Ever since I moved to California I have had so much time to myself which I love. I’ve been here before but only for about two months which really wasn’t enough time for one of my favorite places in the world (tied with Australia and New Zealand). I was crazy excited to move here and explore the Bay Area. I am and introvert and the kind of person that thrives when they are alone because I just learn so much about myself. I have noticed that nearly every summer there is some sort of “coincidence” that I have a couple months to just rediscover and deepen my relationship with myself.
Usually that is fantastic. After being surrounded by so many people all the time, especially in college the last four years it can be nice to have a drastic change in pace. However, with all of the reading, hiking, running, meditating and shifting at the same time… for some reason everyone thinks that going through some sort of transformation is all rainbows, light and love or whatever. It’s not all the time. It has been a lot of me questioning myself, who I am, what I believe in, whether I am actually going insane… all of that cliché stuff. The main thing that had been driving me crazy the past couple of weeks especially is just what is going on in the world? What kind of world do we live in? Is there some order to this chaos? Is it all order? Is it all chaos? I have asked these questions before and everyone has or does at some point. But for some reason I just had some extra desire to know what was going on. I knew I believed in something just because I don’t think the world is as simple as it can appear to be at a first glance (what I didn’t realize until after writing this was that that right there is enough to believe in, whether it has a special name or not).
I was talking to my mom on the phone the other day. We were talking about my sister who is kinda figuring out how to be on her own for the first time and my mom said something along the lines of “I’ll pray for her”. My family was never overly religious so I asked my mom if she meant it and she said that of course she meant it. She just knew there was this greater force out there because this, or what we see, just isn’t it. That is what I had been wonderful for the past couple weeks: how do people just know in their hearts their truth about what all of this is?

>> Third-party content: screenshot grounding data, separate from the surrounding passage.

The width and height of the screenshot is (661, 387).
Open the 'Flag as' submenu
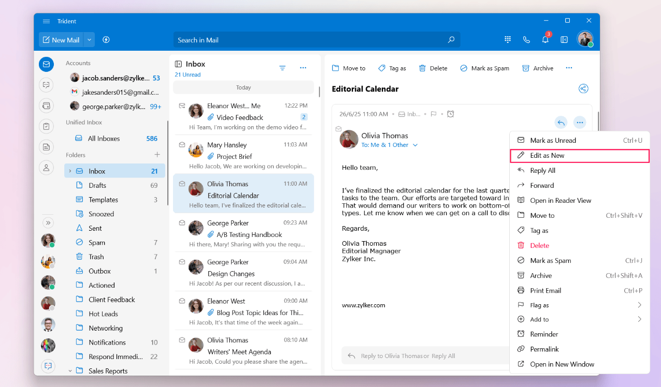[x=579, y=305]
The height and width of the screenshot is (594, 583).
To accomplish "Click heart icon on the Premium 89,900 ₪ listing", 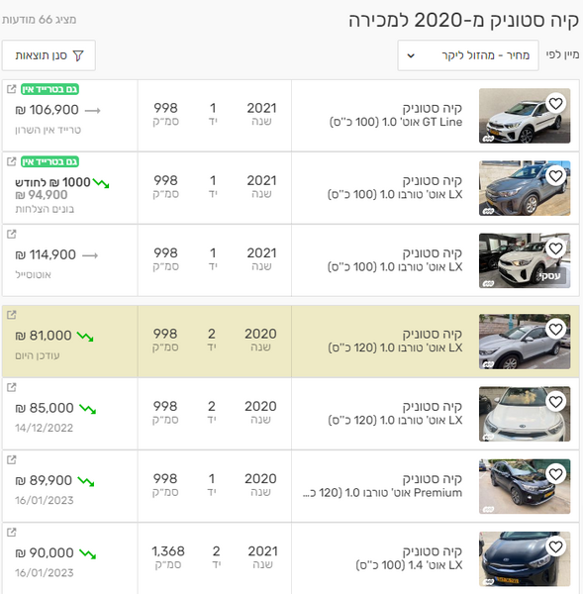I will (x=555, y=474).
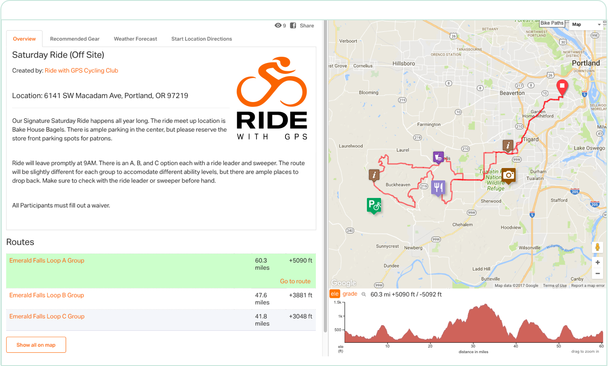Open the food stop marker on the route
Image resolution: width=608 pixels, height=366 pixels.
point(438,187)
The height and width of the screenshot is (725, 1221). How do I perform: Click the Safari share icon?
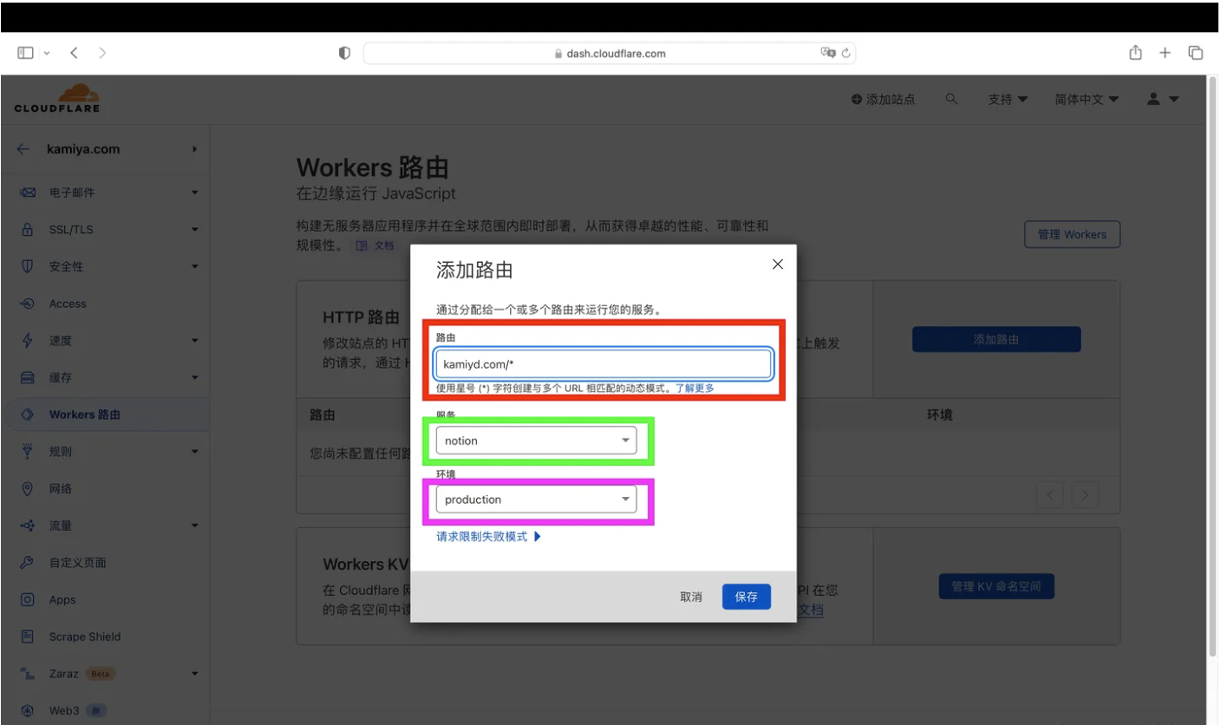pyautogui.click(x=1135, y=53)
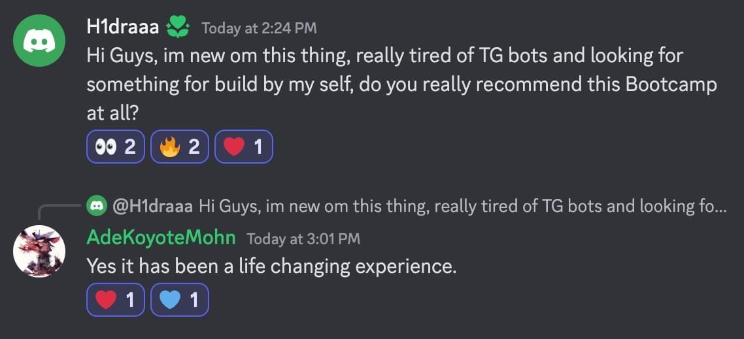This screenshot has width=744, height=339.
Task: Click the "Today at 2:24 PM" timestamp
Action: (259, 28)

For some reason what my mom said about the greater force really resonated with me. No matter what you or I may call that larger force e.g. Source, God, the Universe, Spirit, Love… etc. I one thousand percent believe that it is out there. The fact that we are even here is some sort of beautiful miracle that I or no one else I know had control of. So what did? With that, we are all witnessing beautiful miracles every single day whenever we pass someone on the street, see something beautiful in nature…. My mom works in a hospital so she sees babies being born or miracles every single day, but it isn’t just that. It is everything around us, everything we see, touch, smell, taste, hear and whatever other senses you may have. I think where I was going insane was I was trying to conceive how everything or that would work in my mind when it is just beyond comprehension. But hey, some things are just not meant to be understood and that was what I needed to make peace with.
It sounds incredibly cheesy but if you can kind of take the point of view of the soul or eternity instead of getting caught up with the details of your life and your life only (which I know I do sometimes) it’s just kinda crazy that we are all even here. That is always something to be appreciative of. We don’t necessarily need to know what we are doing here, how we are here, how many lives we have had, how many lives we have left, what the soul is, what controls everything, what everything means, [insert any and all of your existential questions here], etc. We may never get those concrete “answers” that we want. There are so many different “truths” out there and so many people are fighting over which one is “right” or are so insistent that their “truth” is the only way to live. Whatever works for you right now, rock with it. My “truth”… I don’t even call it that because it changes all the time. Sometimes for fun I try and write down how I view the world because it is so interesting to see how it changes all the time. That’s fine too. You create one hundred percent of the reality you live in. However you want to create that is up to you. At the end of the day we are all here and I think it is quite beautiful how we all have different ways of making sense of the miracle we live in.